Fetsi Molatedi

Personal information
- Full name: Johannes Malefetsane Molatedi
- Date of birth: 6 July 1960 (age 65)
- Place of birth: South Africa
- Position: Midfielder

Youth career
- Phiri Eleven

Senior career*
- Years: Team / Apps / (Gls)
- 1981–1983: Moroka Swallows / 50 / (10)
- 1984–1994: Kaizer Chiefs / 186 / (57)
- 1995–1999: Seven Stars / 78 / (20)
- 2000: D'Alberton Callies / 16 / (3)
- Total:  / 330 / (90)

= Fetsi Molatedi =

South African soccer player

Johannes Malefetsane Fetsi "Chippa" Molatedi (born 6 July 1960) is a retired South African football (soccer) midfielder who played Moroka Swallows, Kaizer Chiefs, Seven Stars and D'Alberton Callies.

==Career==
Molatedi began playing for Swallows in January 1981. After he won the Mainstay Cup in 1983 he requested a transfer to the club he supported as a boy, Kaizer Chiefs.
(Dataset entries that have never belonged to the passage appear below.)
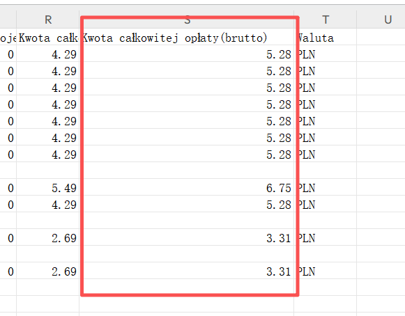Click the empty S cell below the seventh 5.28

click(x=187, y=171)
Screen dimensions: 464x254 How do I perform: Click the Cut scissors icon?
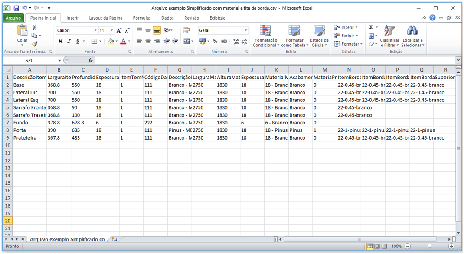pyautogui.click(x=34, y=27)
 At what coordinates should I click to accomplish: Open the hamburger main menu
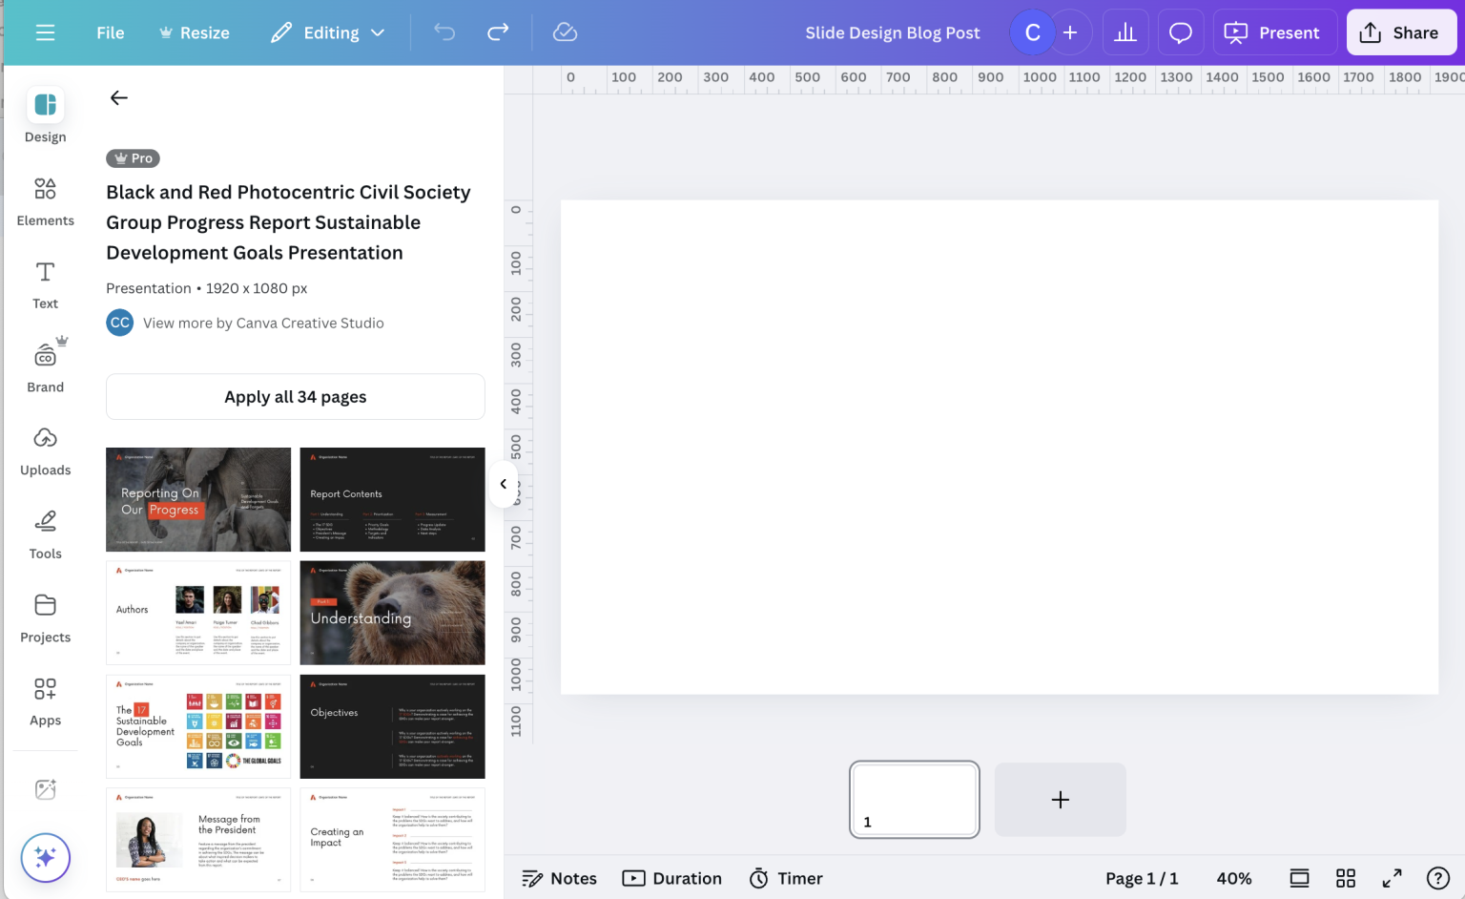(45, 31)
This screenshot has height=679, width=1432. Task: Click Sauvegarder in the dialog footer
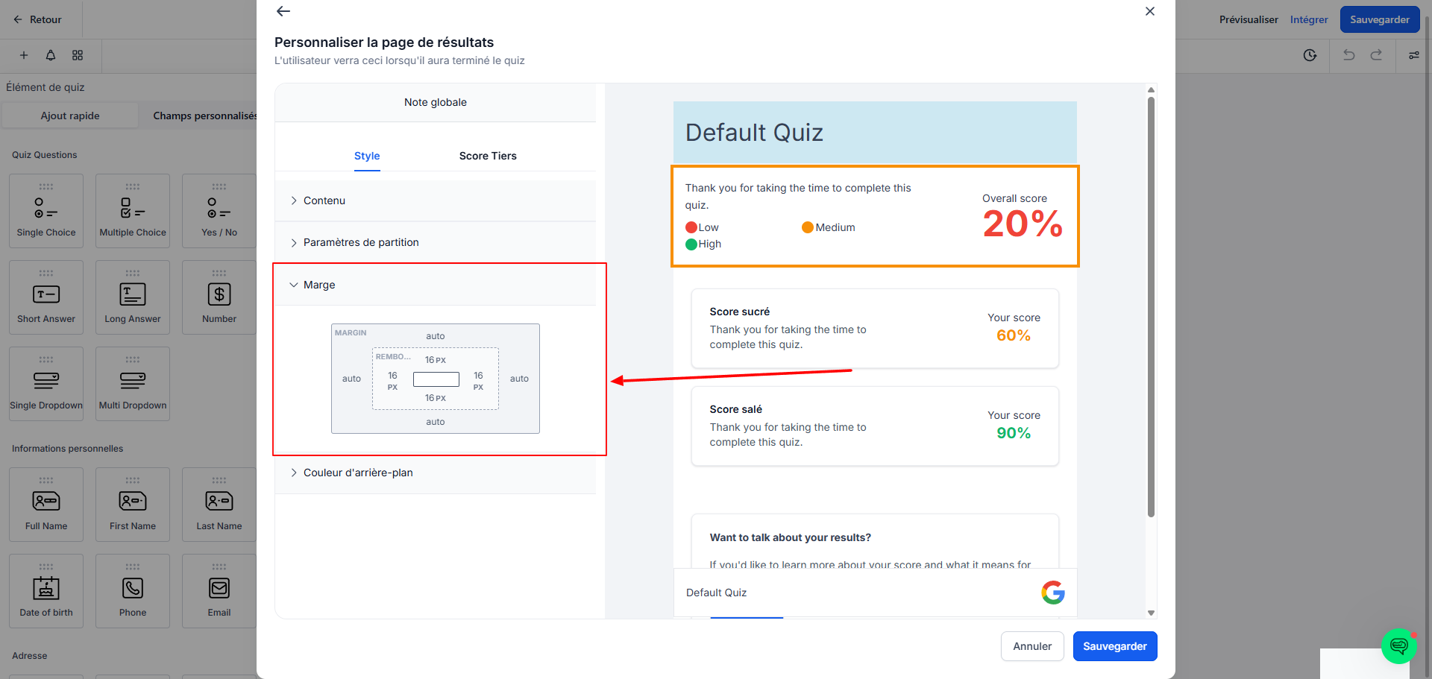click(x=1115, y=646)
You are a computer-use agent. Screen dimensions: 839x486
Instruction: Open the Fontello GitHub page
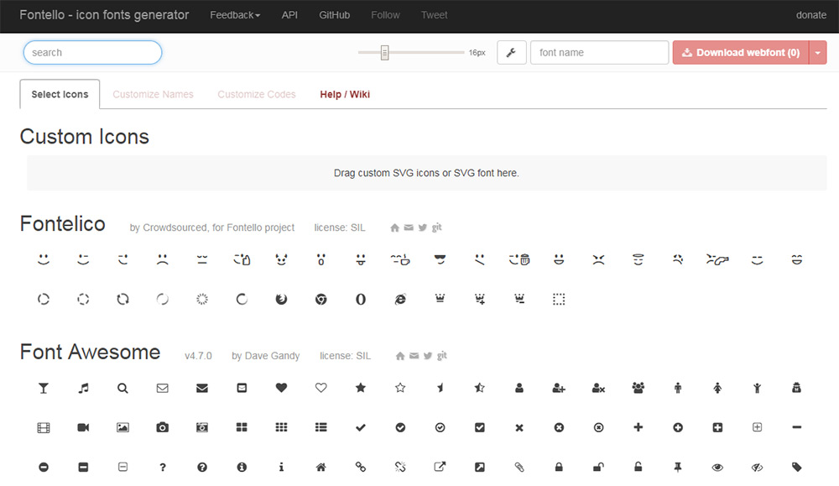pos(334,14)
With an increasing number of enemies and death threats, he was flown to the coast in Durban by Kaizer Motaung, who arranged for him a unit at Elangeni Hotel where he stayed for 3 weeks. Motaung struck a record deal with a transfer fee of R45 000.

He played for Chiefs for ten seasons giving defenders headaches with Trevor Mthimkhulu where he won the quadruple in 1984.
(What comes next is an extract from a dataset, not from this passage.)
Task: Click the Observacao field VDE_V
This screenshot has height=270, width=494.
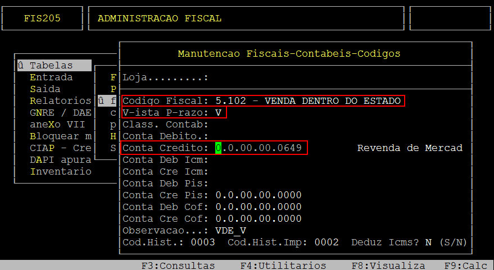Action: (230, 231)
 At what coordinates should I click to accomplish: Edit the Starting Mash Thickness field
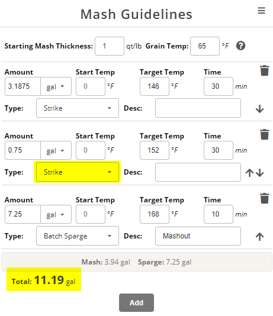(110, 46)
His most memorable match would be the Mainstay Cup semi final against African Wanderers where came on as a substitute in the second half trailing 1-0 at Ellis Park. Molatedi attended his grandmother's funeral earlier that day and scored a hat trick to win 3-1.

==Retirement==
Molatedi's injury in 1987 changed his game drastically, he would rush and never waited for his recovery. At Seven Stars his star began to wane and retired in 2000. He coached amateur teams in Matatiele and returned to Johannesburg in 2002. He runs the Ormonde Soccer Academy with players from Xavier Reef and Ormonde View.

==Personal life==
He married Rose in 1980. He lives in Ormonde.